Picture from Gordon Johnson on Pixabay

TIME TO NUDGE BACK

Maggie Jabczynski
6 min readDec 17, 2020

Dear designer. I would like to recommend you to reconsider your choices. Not the big ones. The small tiny ones. The ones we make every day when we don’t object to manipulative techniques in design that trick people into doing what they don’t want. It is part of your professionalism to say no to certain things that are unethical.
When the big tech will have used more and more manipulative cognitive techniques to seduce people from normal physical life into screen addiction, what will your contribution have been to fight this attack on humanity?

Yes, I might be radical and relentless here, I will stop now to share a personal story, a user story if you want. And maybe it will give you more backbone. We will need it. The backbone to stop curating this feeling of something is not right but it is not that bad ah let’s just leave it and not say anything.

Swallowing that feeling and staying silent is not going to help you find an answer to the above question.

A subtle technique to influence people is nudging.
The Gabler Encyclopedia of Economy defines:

““nudging”, “pushing” or “prodding” as moving someone in a more or less subtle way to do or not to do something specific once or permanently. Preferences and standards (defaults) can be used just as much as product information and product presentations.”

The term was coined by economist Richard Thaler and legal scholar Cass Sunstein with their book Nudge: How to Instigate Smart Decisions.
In their book, Thaler and Sunstein describe how to encourage behaviors that are good for people. For example, healthy food is stocked in supermarkets in the entrance area. Lidl, Aldi, Kaufland, Edeka, Rewe — in all the supermarkets I know, the first thing I come to when I enter is the fruit and vegetable section. That alone makes the supermarket visitor more likely to grab something than if he had to search specifically. The organization of goods in department stores is the biggest stimulus for influencing the buying behavior that we cannot escape. When we shop at Ikea, for example, we are forced to go through the whole maze of displayed furniture, even if we only want to buy a washing-up brush. This kind of nudging is also one of the guiding principles in the design of websites, forums, apps, and programs or shops. All of us have ordered or subscribed to a service on the internet, only to find that canceling it is much harder than subscribing.

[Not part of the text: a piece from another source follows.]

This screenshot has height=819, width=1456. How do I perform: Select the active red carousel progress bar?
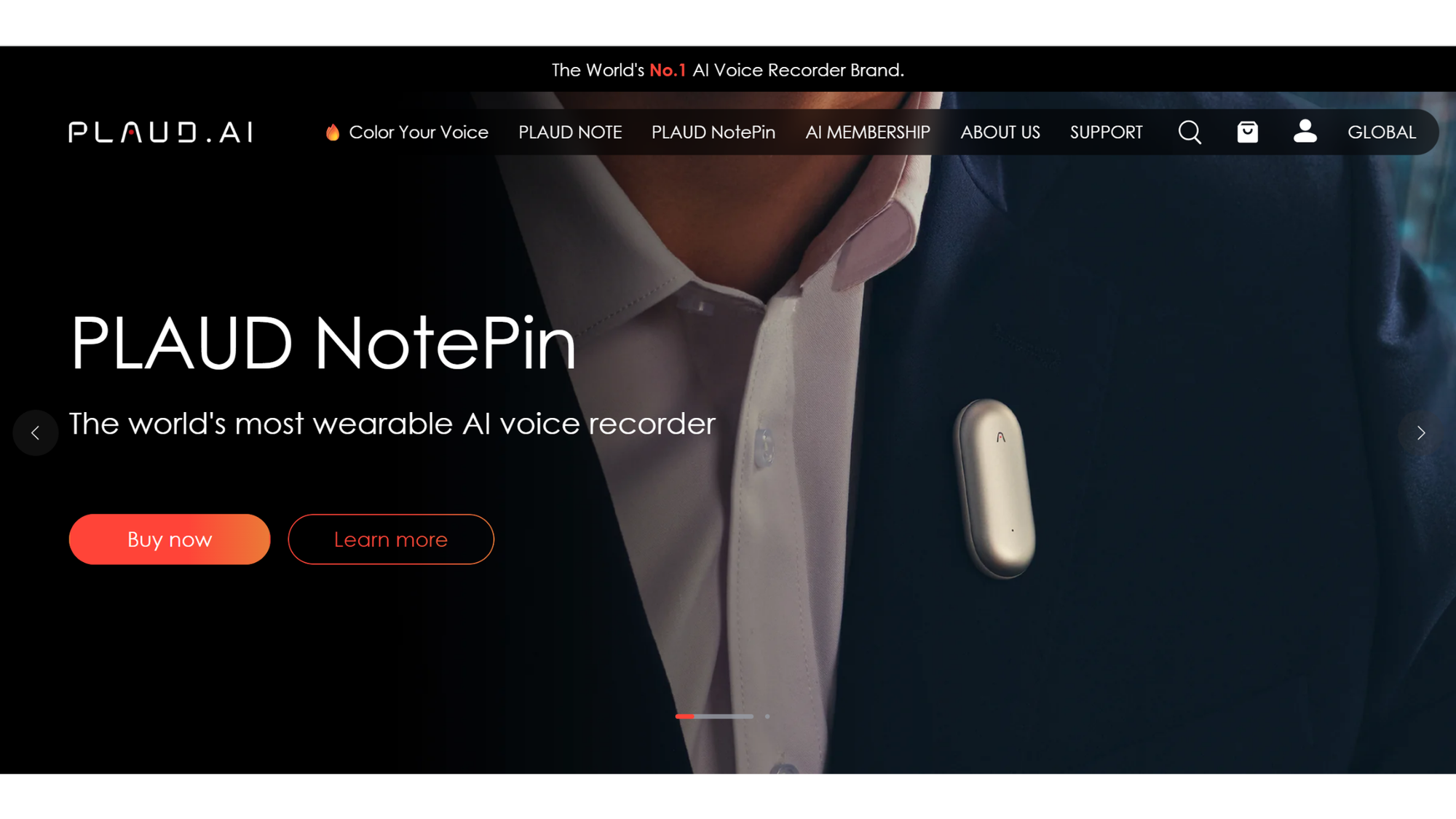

Staying is easier — leaving becomes a mission impossible

When I once wanted to cancel my Amazon Audible subscription, I had to click through several specially designed pages. This is because the cancellation process is multi-step. The build-up of information and also emotional stimuli makes the cancellation process a gauntlet for my willpower. At every step on the termination website, arguments come my way not to do it. The trick of asking why I want to quit is not for the sake of a personal relationship. I’m just choosing here how the company, might catch me trying to break out after all. I clicked on the reason that the subscription was too expensive, not because it was true, but because I was too lazy to read them all. Good for me, because that way the 3 options offered thereupon didn’t appeal to me. It looks like I now have a choice between a 50% discount on the subscription for 3 months, a subscription break, or extra credit for an audiobook. Normally you can buy one audiobook per month in the subscription, which cost about 10 euros a month back then. Besides the discount and the break, I have the choice of getting one audiobook as a gift. The choice of alternatives should make me forget that I really wanted to leave altogether. It’s as if Amazon itself didn’t realize at the point that it had previously offered me a button, or at least an ugly link, that said “cancel subscription” on it.

Framing at its best

Just as if someone had lured me into his shop with a promise. Except that as soon as I enter the shop, they then act as if there had never been any mention of it. We are all communicatively adaptable. When someone claims something, we like to believe it if it goes towards what we want. But if we are then cognitively too overwhelmed to process that where we got is quite different from what we expected, we can’t stand it for long. It is a strategy to draw us into a dialogue that we already logically discarded by deciding to quit. But because it is illogical that these options now arise, after all, this also sets in motion a cognitive process in us that keeps us busy. We ask ourselves whether we’re wrong here. Apparently not entirely, because these options also have to do with our desire to quit. The only way to resolve the logical contradiction in our mind is to read the options and match them with what we still have in mind. No wonder many don’t find it so easy to cancel such a subscription for good.
It seems absurd to me now, as if I were to cancel a hotel reservation on the phone and the receptionist asked me when I wanted to check-in. If someone did to in-person me what Amazon and similar subscription services do, I would immediately run away and not get involved with that person at all. That would be acting according to free will. But there is no question of that on such sites because my free will has been paralyzed by too much information that I had to process. Clicking on the most visible button feels as if I had managed to quit. Except that I didn’t. Also, I didn’t get to listen anymore and I didn’t buy any more books. If you don’t redeem your monthly credits, they accumulate. If you cancel, you lose them all. That’s another pain I was happy to avoid. I now had not only the unused credits but also the ones I had already been given once after I tried to cancel. Of course, I bought all the potentially interesting audiobooks, heard as much as I could, and still had credits left. This too is a clever trick, an attack on my psyche that I know from casinos.
I succumb here to the fallacy that investors or gamblers also succumb to admitting:

We suffer from a loss aversion

The acceptance of this loss requires so much mental strength that I can’t let go and lose even more money in the running subscription. It is not what I want but it looks like it because it is less frustrating than letting go of what they made be believe to be so desirable. My mind is ready to come up with all kinds of arguments to justify and find emotional balance back:

After all, it’s not impossible for me to become a chain audiobook listener and get back in full. That’s what I hold onto so that my actions make sense to me. That’s where the line to free will gets blurred and my rational thinking ability is also only as strong as my mental and emotional strength.

Eventually, I made it

I let 5 credits lapse at the time and I’m convinced that’s still a good number. (Let me know if you had more. We will found a self-help club for UX traumatized, ripped-off victims.)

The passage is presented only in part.